Mike Burger wasn’t at that parents meeting. He was a player in those days and a good one. A 2002 West graduate, the 6-foot-7 Burger is a parent of three now. He also leads a data and analytics consulting practice in the Chicago area.
He is a coach in some respects and occasionally channels his former coach. It happens naturally, a testament to the example and expectation set by Caslow.
“I remember film sessions. He was tough on us, but he would always explain why and what we needed to do,” said Burger, a former first-team All-Area player. “He built a sense of teamwork and not letting your team down. If you took a play off, you heard about it.
“It was a directness that I’ve used in my job now … a lot of different traits (from Caslow) are that way. He was direct, but he did it with a certain amount of humor.”
The Caslow way was to work hard, pay attention to detail, identify your strengths and maximize them. In short, know your role.
He talked about playing a role on Danville High School’s 1974 Class AA Elite Eight team. The star was all-stater Ray Watson.
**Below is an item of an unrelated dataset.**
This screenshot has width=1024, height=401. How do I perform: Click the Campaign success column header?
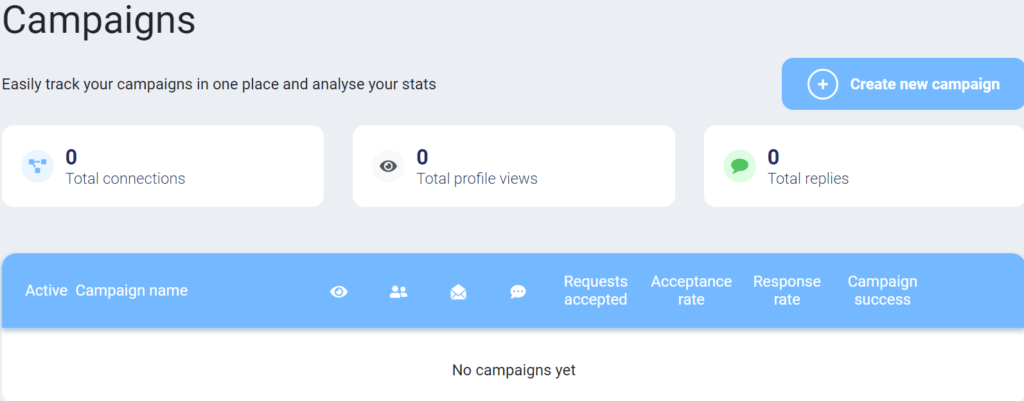[x=882, y=291]
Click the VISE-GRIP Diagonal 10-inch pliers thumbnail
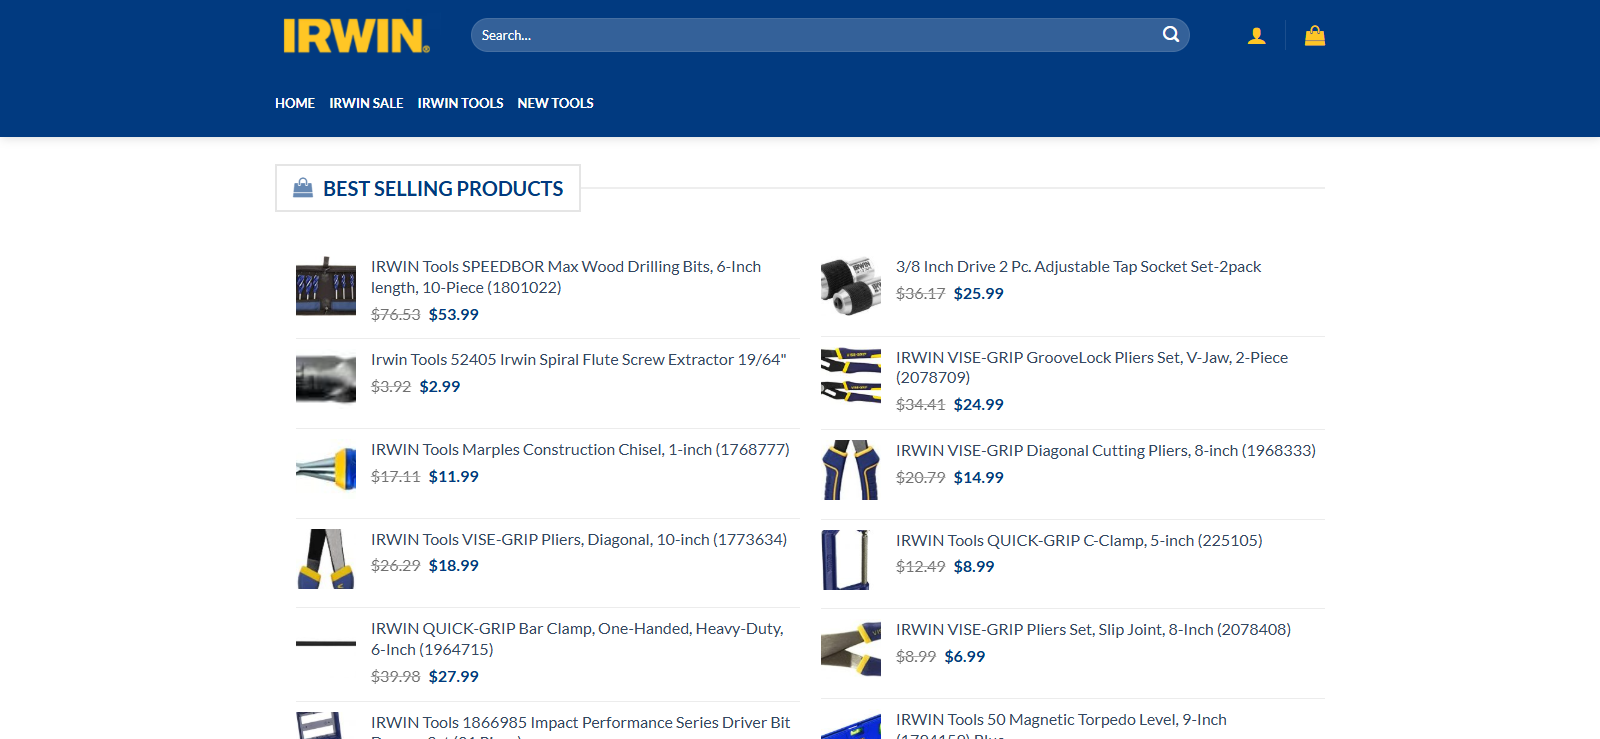The height and width of the screenshot is (739, 1600). coord(326,559)
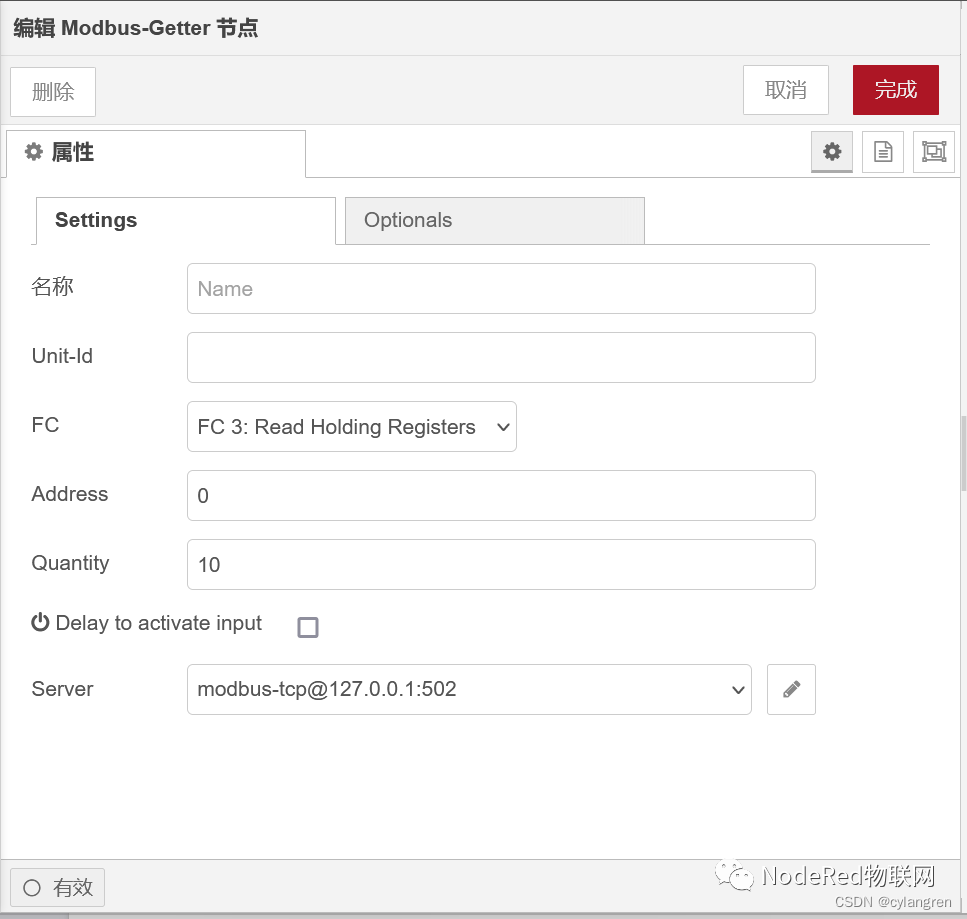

Caslow was among the complementary players and, as longtime friend and former colleague Tom Eder said, “He was proud to be a Viking.”
Caslow learned what it meant to fill a role, be part of a team. He passed that on to his players and, yes, their parents.
“We weren’t always the most athletic team, but we played to our strengths and he got us to play together with a certain level of patience,” Burger said. “He took a bunch of young knuckleheads and got us to work together, which is not easy to do.
“The team dinners and the friendships we built because of the culture he created, I’d still drop anything for those guys (former teammates). “
West went 24-6 in Burger’s junior year, losing in the 2001 sectional finals to Peoria Richwoods. The Wildcats won their first Big 12 Conference title the next season, ending 19-9.
It also ended Caslow’s head coaching career. He stepped away after his seventh season at West and eighth overall. He remained at the school as a biology/physical science teacher until his retirement.
Caslow was 16-10 at Normal Community in the final year before the Unit 5 split, then 100-95 at West. The numbers don’t reflect the influence he had. Guys like Mike Burger are the best indicators of that, and he’s not alone.
Eder saw it immediately upon arriving in Unit 5 in 1986 and meeting Caslow, a freshman coach at the time. Eder made him his varsity assistant at NCHS the next year and says, “For seven years, we were the head coaches of the team.”
“I really mean that. He really was a co-coach,” Eder said. “He had a rapport with the kids that was just amazing. They had total respect for him and responded to his teaching in a very special way.
“He was one of the very best teachers and coaches I ever knew in my career. I was so fortunate, absolutely blessed, to meet him when I came to Unit 5.”
Caslow took great pride in being professional in the classroom and on the court. Yet, he was proudest of his family: wife, Peggy, sons Joe, Nate and Matt, and his three grandchildren.
Joe Caslow was on the team with Burger, who said, “You couldn’t tell.”
“If anything, he was a little harder on Joe than anybody else,” Burger added. “It was very equitable. He treated everybody the same.”
He wasn’t just watching his son. He watched all the players, in practice and on game night. The team was about all of them.
They looked up to him then and especially now. They can point to the heavens and say something he never asked of them.